В момент выхода в свет книги «О рождении животных» Гарвею было 73 года. Слава его наконец одолела вражду рутинеров и зависть мелких душ. Ему довелось при жизни увидеть торжество своих воззрений; заслуги его были признаны ученым миром вообще и его соотечественниками в частности. Он доживал свой век, окруженный славою и почетом. Труды его, обновившие физиологию, заменившие рассуждение исследованием, имели огромное возбуждающее значение. В Англии, где до Гарвея почти не существовало анатомии, к концу его жизни явилась целая плеяда замечательных ученых – Вартон, открывший слюнной проток, названный его именем, Глиссон, прославившийся работами над анатомией печени, Гаймор и другие.
Новое поколение физиологов и анатомов видело в Гарвее своего вождя и патриарха. Поэты – Драйден, Коули – писали в его честь стихи. Лондонская медицинская коллегия поставила в зале заседаний его статую со следующею надписью:
УИЛЬЯМУ ГАРВЕЮ,
Мужу бессмертному, благодаря оставленным им памятникам,
Этот памятник воздвигла Лондонская медицинская коллегия.
Тот, кто открыл движение крови
И исследовал рождение животных,
Заслужил быть увековеченным в статуе.
В 1654 году он был единогласно избран президентом Коллегии, но отклонил от себя эту почетную должность, ссылаясь на старость и нездоровье.
«Благодарю вас за честь, которую вы мне оказали, – сказал он при этом, – но эта обязанность слишком тяжела для старика.
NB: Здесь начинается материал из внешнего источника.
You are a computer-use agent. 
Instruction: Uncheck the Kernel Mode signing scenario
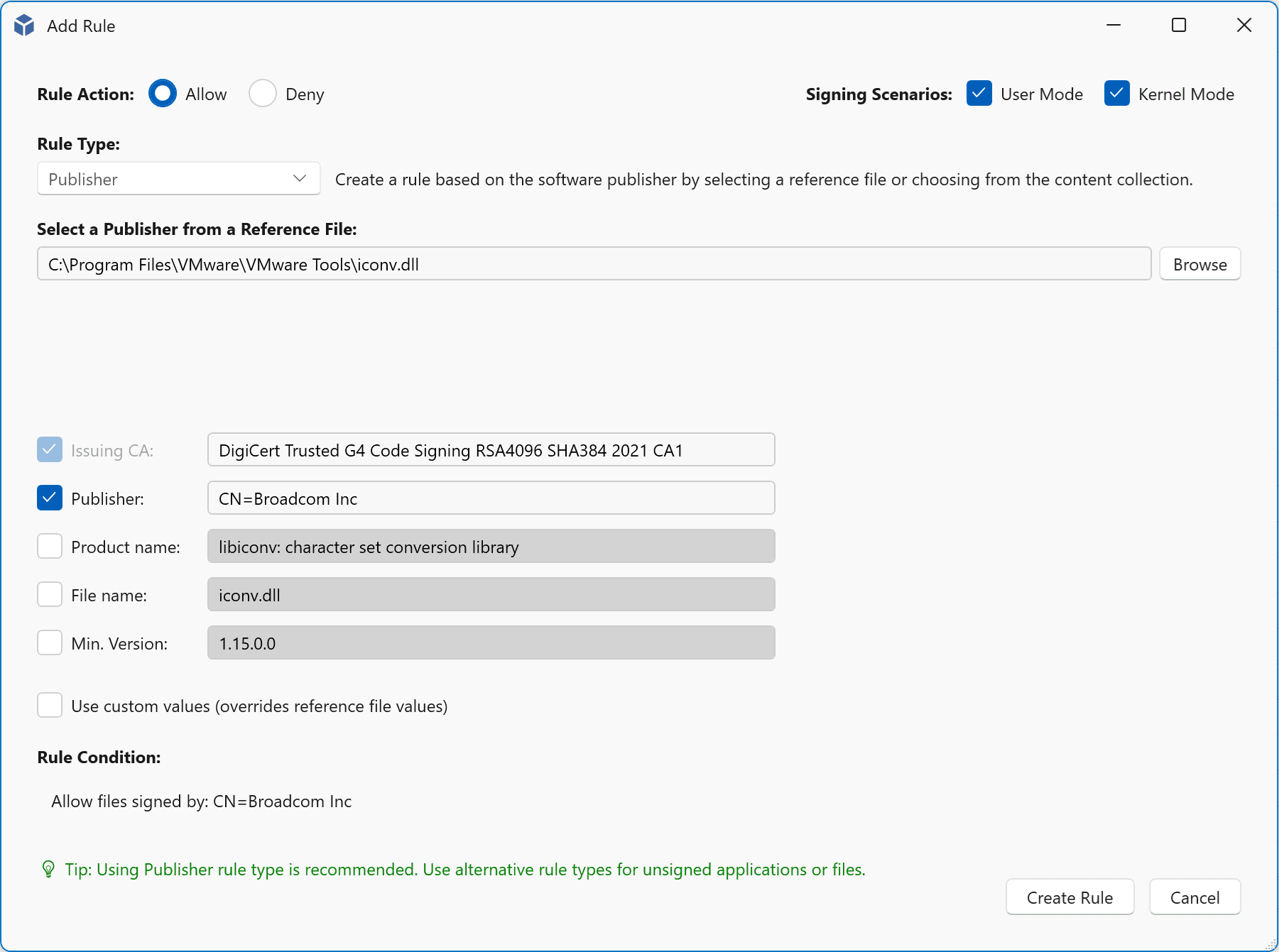pyautogui.click(x=1117, y=94)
Я слишком принимаю к сердцу будущность общества, к которому принадлежу, и не хочу, чтобы оно упало во время моего председательства».
Действительно, силы его ослабли, здоровье расстраивалось; он доживал свои последние годы. Но прежде чем расстаться с ним, мы попытаемся дать очерк его характера и личной жизни, – на основании тех, к сожалению, весьма скудных данных, которые не вошли в предыдущие главы.
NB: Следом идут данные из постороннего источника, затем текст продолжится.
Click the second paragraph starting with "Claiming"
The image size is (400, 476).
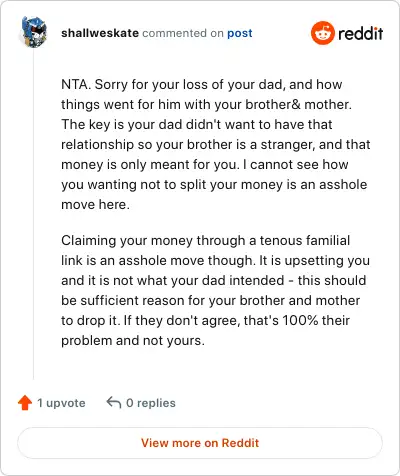(215, 290)
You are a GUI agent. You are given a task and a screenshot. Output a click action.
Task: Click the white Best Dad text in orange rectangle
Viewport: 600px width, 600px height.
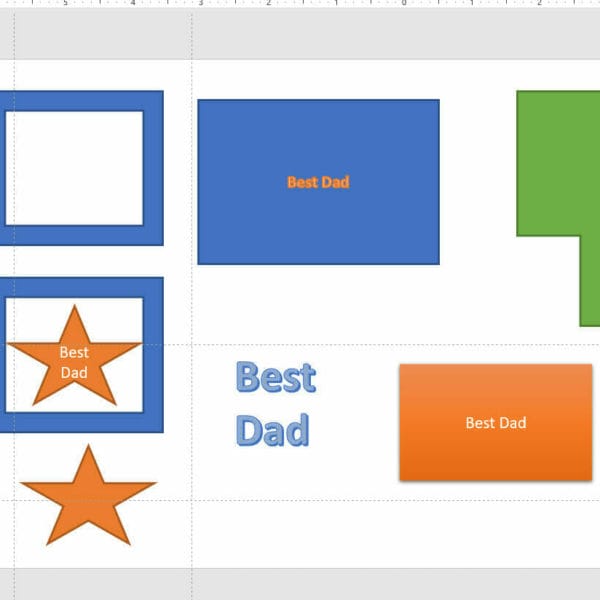(x=496, y=423)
Глава VI. Характер и образ жизни Гарвея
Гарвей был небольшого роста, худощавый, смуглый, с маленькими блестящими глазами и черными как смоль, впоследствии седыми, волосами; очень живой, подвижный, вспыльчивый – и в то же время крайне добродушный и незлобивый человек.
Политические смуты тяжело отозвались на нем и на многих дорогих ему лицах; его дом был разграблен, работы уничтожены – худшее бедствие, какое может постигнуть ученого! Однако, упоминая о постигших его невзгодах, он не злобствует, не возмущается, никого не клянет и не поносит.
Между тем, это было вовсе не равнодушие; он принимал близко к сердцу дела своей родины; последние годы его жизни были омрачены горечью и разочарованием, как это видно, например, из вышеприведенного разговора с Энтом. Но мы не замечаем у него озлобления, ненависти; он относился к невзгодам, постигшим его самого, его друзей и его родину, как к стихийному бедствию, которое не зависит от чьей-либо воли и умысла.